-- To do --
Please output the lines from the one with "This screenshot has height=337, width=604." through the end of the data exactly as written, omitting all pictures.
%%
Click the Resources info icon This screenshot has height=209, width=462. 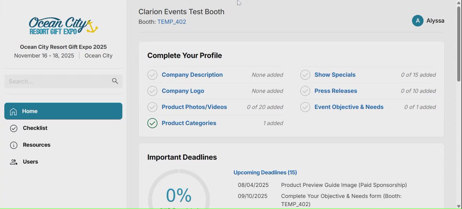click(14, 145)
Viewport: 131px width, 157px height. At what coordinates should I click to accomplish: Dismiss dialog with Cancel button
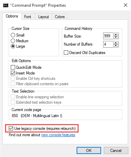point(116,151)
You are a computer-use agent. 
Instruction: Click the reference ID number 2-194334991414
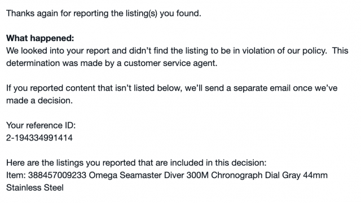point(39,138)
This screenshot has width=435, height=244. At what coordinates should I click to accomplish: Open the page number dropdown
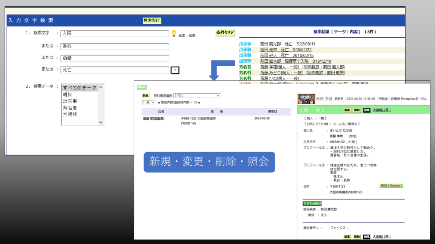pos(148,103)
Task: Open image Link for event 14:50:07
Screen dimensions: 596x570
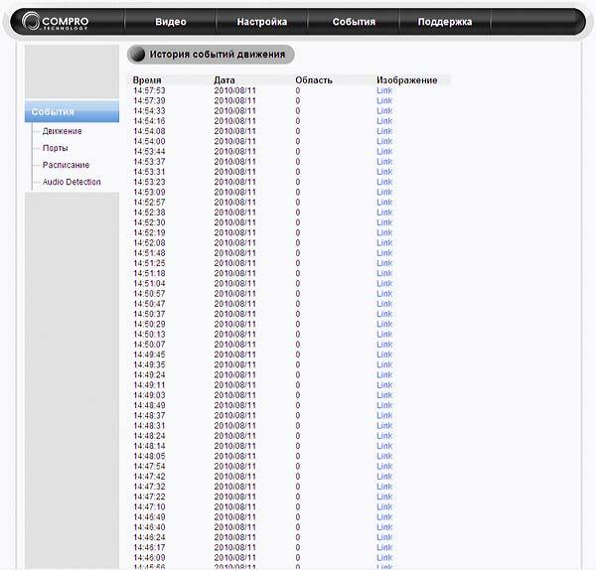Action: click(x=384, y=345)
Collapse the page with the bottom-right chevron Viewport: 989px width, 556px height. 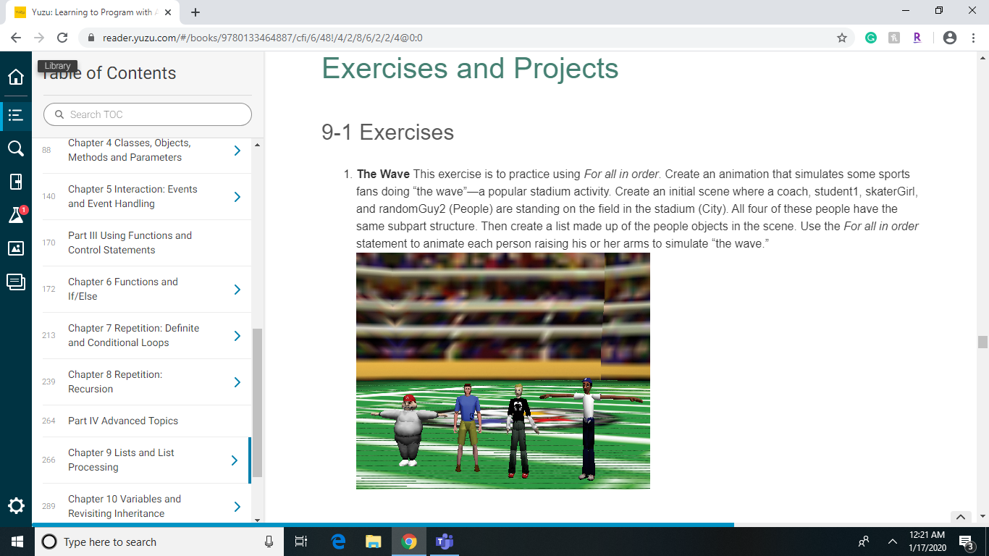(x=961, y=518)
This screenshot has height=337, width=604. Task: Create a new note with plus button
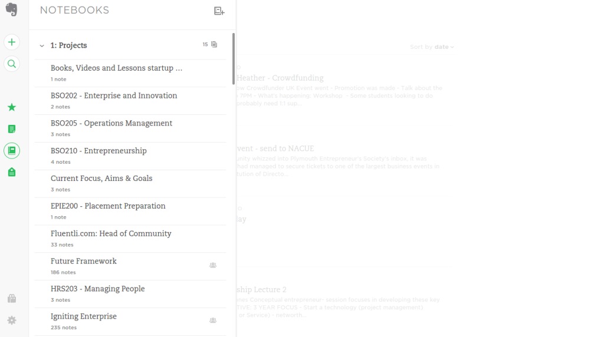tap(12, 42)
%%
-- Answer space --
This screenshot has height=337, width=604. Task: Create a new note with plus button
tap(12, 42)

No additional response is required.